«Il diabete è la prima cosa a cui penso appena apro gli occhi e l’ultima prima di andare a dormire. Nel senso che l’insulina è la prima cosa che faccio la mattina e la sera, prima di andare a letto, devo fare un’altra iniezione». È in questi termini che Maria Adele Piccardo, dottoressa in psicologia e dottoranda di ricerca in psicologia sociale – con focus sulla telemedicina e la gestione collaborativa della cura nella cronicità – descrive la convivenza con il diabete di tipo 1.

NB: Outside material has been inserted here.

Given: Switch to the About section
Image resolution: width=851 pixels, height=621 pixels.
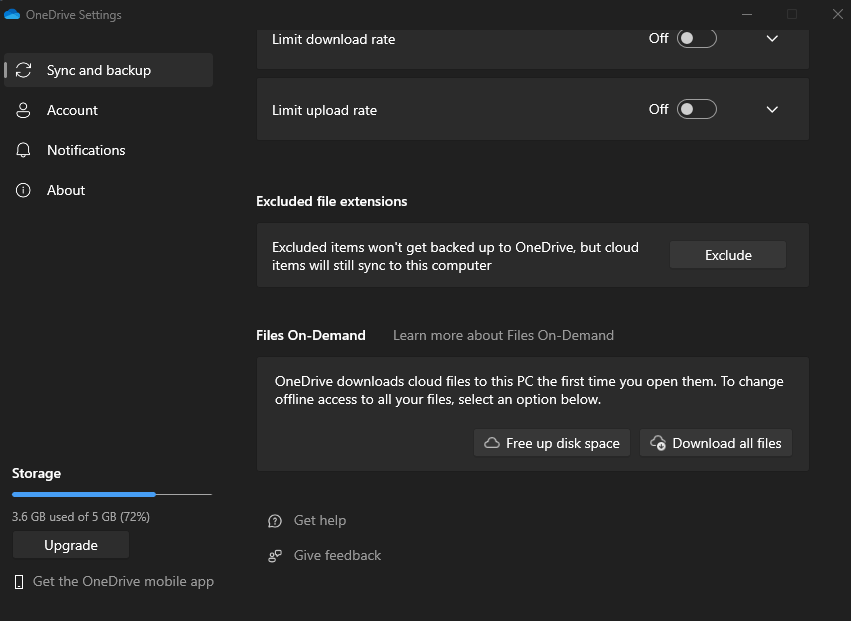Looking at the screenshot, I should (66, 190).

«Il diabete mi è stato diagnosticato il 18 aprile 2022, quindi appena pochi mesi fa. Per alcuni, la scoperta della malattia avviene con una semplice analisi del sangue. Nel mio caso, è arrivata alla fine di una sofferenza fisica che non riuscivo più a tollerare». Piccardo racconta di aver scoperto della sua malattia solo successivamente al ricovero ospedaliero, ormai in stato semi-comatoso: «Uno dei momenti emotivamente più forti è stato quando la dottoressa al cambio turno è venuta da me, si è seduta sul letto e mi ha detto: “è diabete di tipo 1, non si guarisce, non è colpa tua”. Anche se non avevo ancora ben realizzato cosa avrebbe comportato, questa frase mi ha lasciata senza fiato. Ho realizzato non solo che sarei stata per sempre malata ma che avrei avuto bisogno di un farmaco per sopravvivere».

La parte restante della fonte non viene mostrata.